Once again there are dark smoky skies raining ash and a neon red hot sun, and we’re spending our days checking the evacuation maps and nights  listening to our cell phones ding/beep/shriek at us about new warnings. 

My family of three is still here, watching and waiting, and not so close to the fires as we were a month ago. But oh lordy, my friends across the plain are evacuating and it’s another deja vu. 

It calms me down to sketch people. This guy is from the Sktchy app that has the interesting poses. When I finished it this afternoon I realized he looked like an evacuee, waiting to find out if his house burned down.

I never really spent much time learning to paint with gouache. It’s really quite different from other mediums. But I’m determined to make use of the black toned paper in my sketchbook and I need to use an opaque medium. So I will just muddle through and keep trying til it becomes more natural. I finished it off a bit with pastel pencil.

I thought I’d save this one for Halloween! I mean we can’t go trick or treating this year so maybe I’ll just sketch more of these. I made a pretty girl look a bit goulish. She did have yellow hair though.

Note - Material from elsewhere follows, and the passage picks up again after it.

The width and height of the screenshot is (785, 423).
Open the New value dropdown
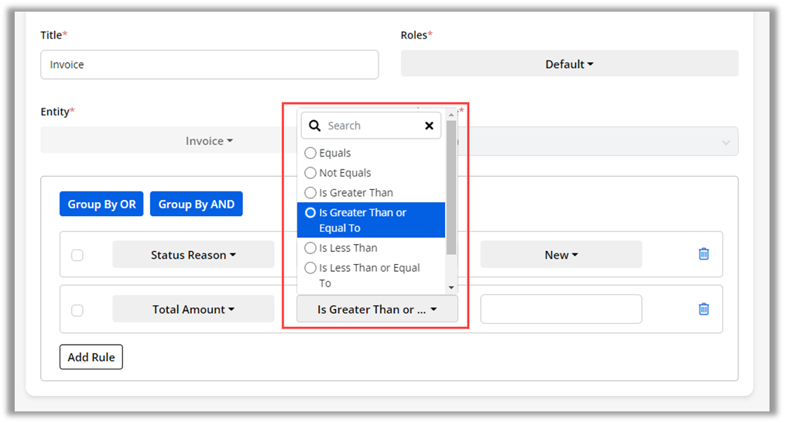click(x=560, y=255)
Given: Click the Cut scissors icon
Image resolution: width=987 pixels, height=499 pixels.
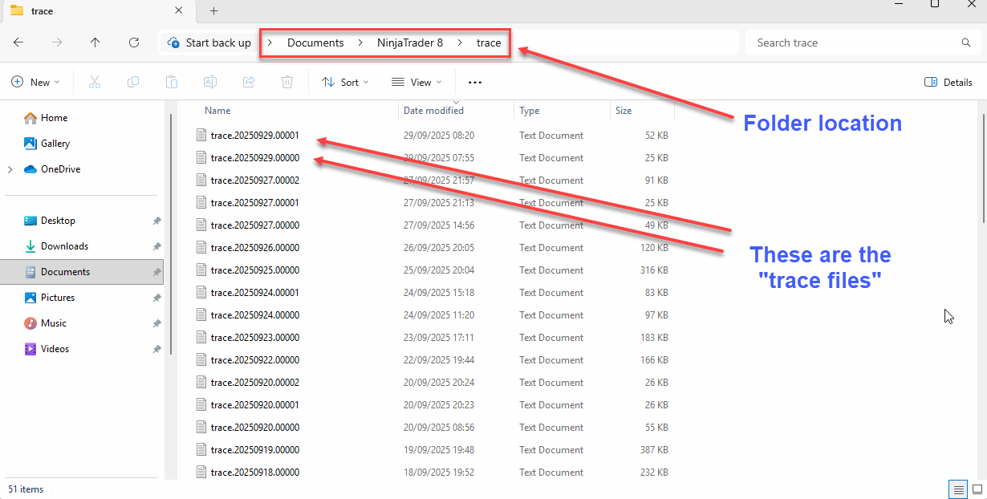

Decided to sign up for the Inktober challenge on Sktchy and practice some new ink portrait licks with tips from the teachers.  I’m hoping it will keep me from the anxieties lying in wait at every turn. Want to join me?

FaCeS

I have been an art store junky for many, many years. And so I am quite well equipped to tackle new materials whenever the fancy seizes me. I recently purchased a Stillman + Birn’s Nova Series toned paper sketchbook with beige, black and gray pages. 

I’ve been loving the beige paper for my portraits, after a long run of doing them on the gray, with pen, watercolor and a few touches of pastel pencil. The Sktchy app supplies me with the most wonderful subjects, which they call “muses”. Like this adorable guy Zel.

But in order to break into the black paper section of the sketchbook, I got out my gouache paints with the pastel pencils.

This may be the dawn of the up-in-your-face faces! All my fine watercolor skills flew out the window. How liberating. Gotta do more of these.

Meanwhile my in-person model is available and I’m taking advantage, in yet another, more familiar style of watercolor-what-you-can-before-it-moves.

We actually had breathable air today and a sun we could see and even a blue sky!